The Southern Cross is a tanker/personnel carrier headed to Titan, a refinery moon of Saturn. Alex Braith is on her way there to investigate the death of her sister. Titan is a dangerous place, but Amber Braith was an administrator, not a miner. Alex thinks some of her shipmates may be shady, but things really take a turn when her cabin mate disappears. The woman had been sent to investigate Amber’s death, and Alex becomes increasingly convinced that she will find her answers on the ship before reaching Titan.
So it’s a sci-fi murder mystery, at least at the beginning. Like any good mystery it reveals its clues gradually. It turns out that there is a piece of alien contraband at the center of all of the events. The full revelation of its function changes the story into an alien contact story. It appears that the second story arc will involve the investigation of Alex’s disappearance–not her adventures on Titan, despite the direction the story was headed in through most of the volume.
It’s an interesting, unexpected twist, which will definitely bring me back for Volume 2. It certainly won’t be because of sympathy for these characters.
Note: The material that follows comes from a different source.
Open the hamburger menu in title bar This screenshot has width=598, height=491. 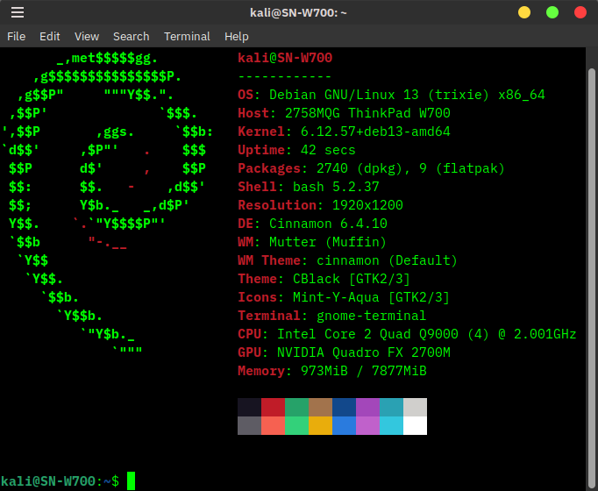coord(18,12)
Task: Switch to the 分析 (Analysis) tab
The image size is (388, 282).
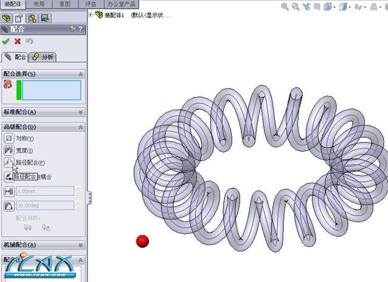Action: pos(43,57)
They are an extremely unlikable bunch: crude and unsavory at first meeting, then weak and crooked once we get to know them. Alex is barely more relateable than the rest. She’s on a good mission, but she is cold and quick to anger. The only character that seems normal is her sister Amber, who we see in flashbacks (also revealing that Alex wasn’t a good sister, which explains part of her obsession with solving the mystery).
I know Belanger’s work mainly through the IDW series Kill Shakespeare. His character designs here are similar: well suited to these hard, unsavory types. He also gets to stretch out on the outer space images and especially on the ship interior. Cloonan frequently employs scenes where the characters converse while walking through the ship. While they can occasionally be hard to follow visually, it does give an opportunity to see the ship without extra narrative. Both creators have fun with the little world-building end pages, which feature ads for miner’s boots and such.
Remender and Opeña introduce a new fantasy world here, a strange combination of Western and high fantasy elements. A bit reminiscent of Jonathan Hickman and Nick Dragotta’s East of West, but only in the general Western/apocalyptic vibe. The titular God of Whispers has a gift: he can offer anyone their heart’s desire in exchange for a psychic connection. He can see what his agents see, hear what they hear. So paranoia is rampant; everyone feels like there are spies in their house.
Adam Osidis is dying, and his family is disgraced. He must choose between joining a desperate order of magical warriors and mercenaries in their bid to free their world of the evil God, or accepting the God’s promise to give him everything he’s ever dreamed of. He is a member of the Mosak, a race in which everyone has a particular magical gift. His is revealed as a kind of calling of the dead through their blood; one of his companions is named Patchwork due to her ability to stitch together a body from disparate parts (a talent revealed when she was chapped up and thrown into a pile of her dead family members); and so on.
There is a lot of world building in these first issues–including text pieces that introduce several of the issues–but there is plenty of action, as well. I have to say that the fight scenes can be hard to follow, with all the magical visuals. But there’s no denying Opeña’s distinctive character designs. That action culminates in the Seven taking the God prisoner. If he is killed outright, all of the millions of people psychically connected to him would also die. So what looked like a revolutionary action against a tyrant becomes an odyssey to permanently remove him from power. The tyrant is not without power, or allies: in fact it appears that two members of the company may already have been eliminated by the end of this opening arc.